Starting with the line that holds "You are a GUI", reproduce each line through the last one of the data, exactly as written. Pictures are not copied.
───── Data provided ─────
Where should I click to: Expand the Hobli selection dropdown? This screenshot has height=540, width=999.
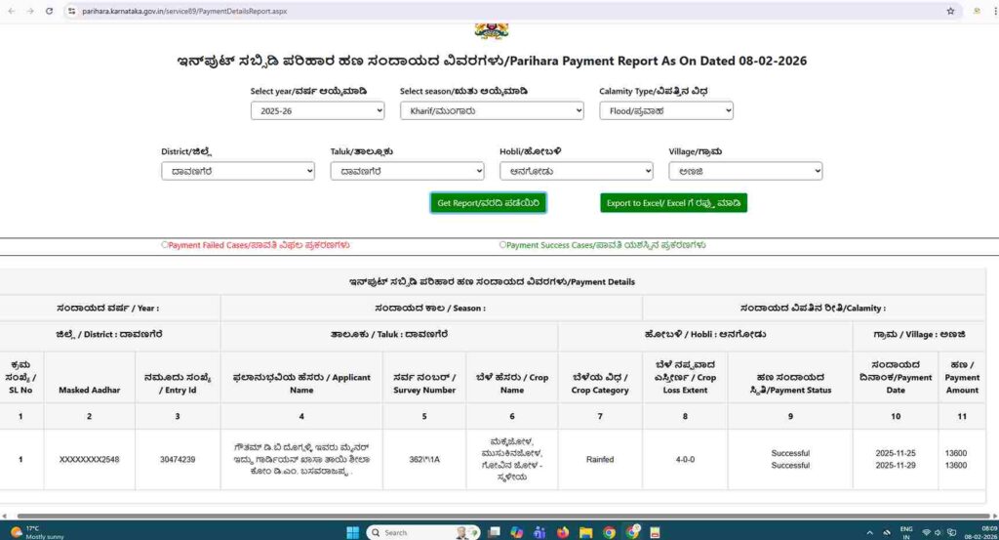(x=576, y=171)
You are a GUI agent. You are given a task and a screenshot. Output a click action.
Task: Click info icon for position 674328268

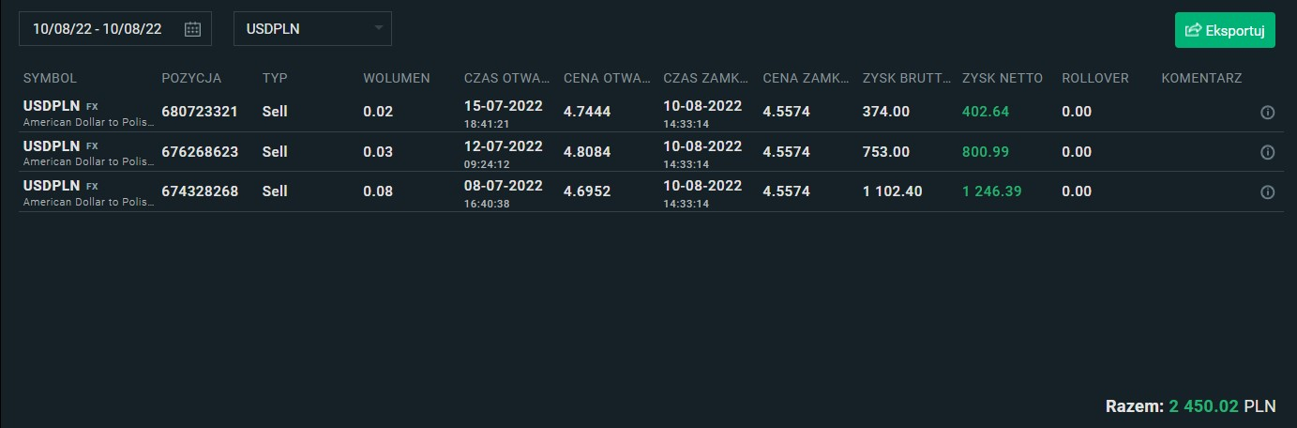pos(1267,192)
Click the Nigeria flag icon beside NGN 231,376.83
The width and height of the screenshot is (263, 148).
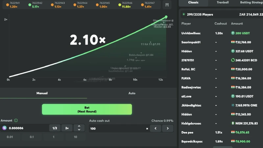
─────
• **Exercise answer**:
You are a GUI agent. You are given a task and a screenshot. Output a click action.
Task: Click info icon for position 674328268

pos(1267,192)
Click the Nigeria flag icon beside NGN 231,376.83
The width and height of the screenshot is (263, 148).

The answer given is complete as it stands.